A raíz de estos acontecimientos, el Cuartel General de la Revolución del Sur tuvo que cambiar sus planes, pero no abandonó su línea ofensiva. En los meses que siguieron, fueron atacadas sistemáticamente las plantaciones azucareras, la ciudad de Cuernavaca, los ferrocarriles, las líneas eléctricas de la capital y de Toluca. En los últimos tres meses del gobierno de Madero, los zapatistas realizaron en promedio, por lo menos un ataque a las haciendas cada 60 horas. Nunca más, después de esa ofensiva, en Morelos se volvió a sembrar la caña de azúcar con el régimen colonial de las haciendas.

Uno de los principales operadores del maderismo, Alfredo Robles Domínguez, había advertido ya acerca del peligro que encerraba la lucha de Zapata.

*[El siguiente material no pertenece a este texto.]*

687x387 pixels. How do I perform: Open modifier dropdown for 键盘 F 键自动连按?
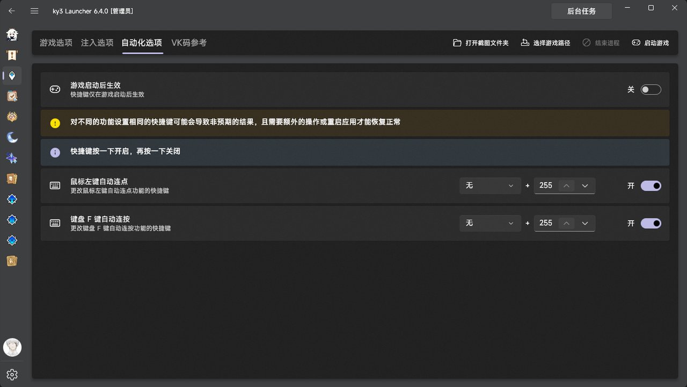click(490, 223)
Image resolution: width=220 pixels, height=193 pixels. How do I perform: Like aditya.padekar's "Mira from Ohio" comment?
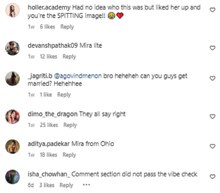tap(213, 146)
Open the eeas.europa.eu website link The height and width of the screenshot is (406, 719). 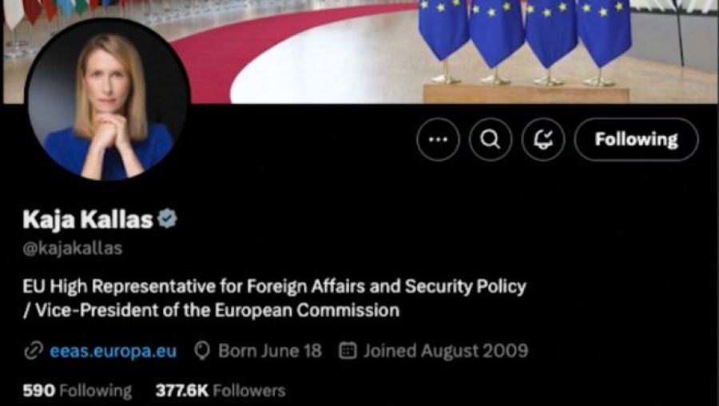(113, 351)
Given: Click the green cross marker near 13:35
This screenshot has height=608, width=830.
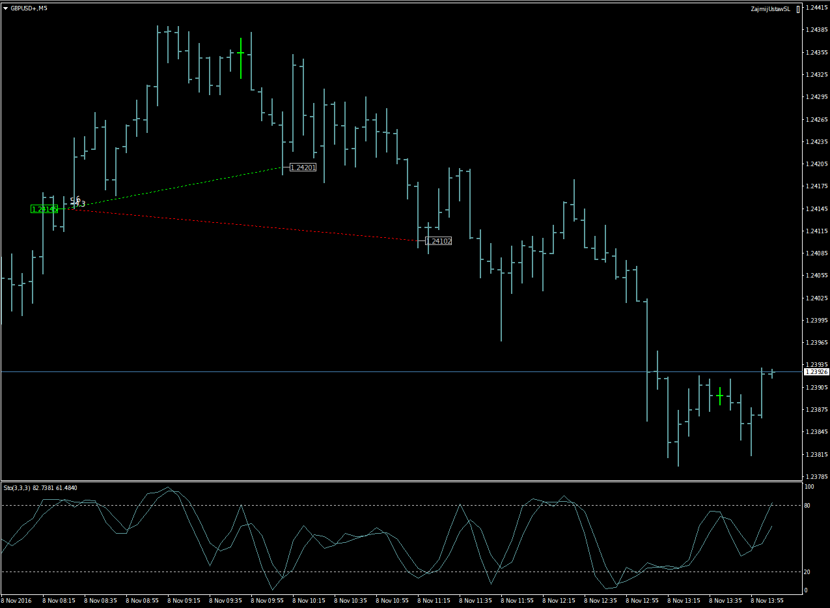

Temía que, cuatro siglos después de la gran usurpación, el proceso insurreccional desembocara en ``la sublevación de la gran masa indígena'' y asumiera ``el carácter de una reconquista reivindicativa''.

La descolonización fue el gran miedo que los hombres de azúcar tuvieron a los hombres de maíz; la razón por la cual el poder -ya sea en manos de Francisco I. Madero, de Victoriano Huerta o de Venustiano Carranza- asumiera la estrategia de la guerra de exterminio y el discurso racista para combatir al zapatismo.

También por eso, el Ejército Libertador y su General en Jefe, como tales, se han vuelto invisibles.

Para la historiagrafía dominante, el ejército zapatista nunca existió, sólo fue una liga de bandas armadas a la defensiva. Pero, en contra de lo que se ha considerado empecinadamente como definitivus (``que es como debe ser y ya no está sujeto a cambios''), existen evidencias documentales para recuperar la memoria usurpada de esa revolución.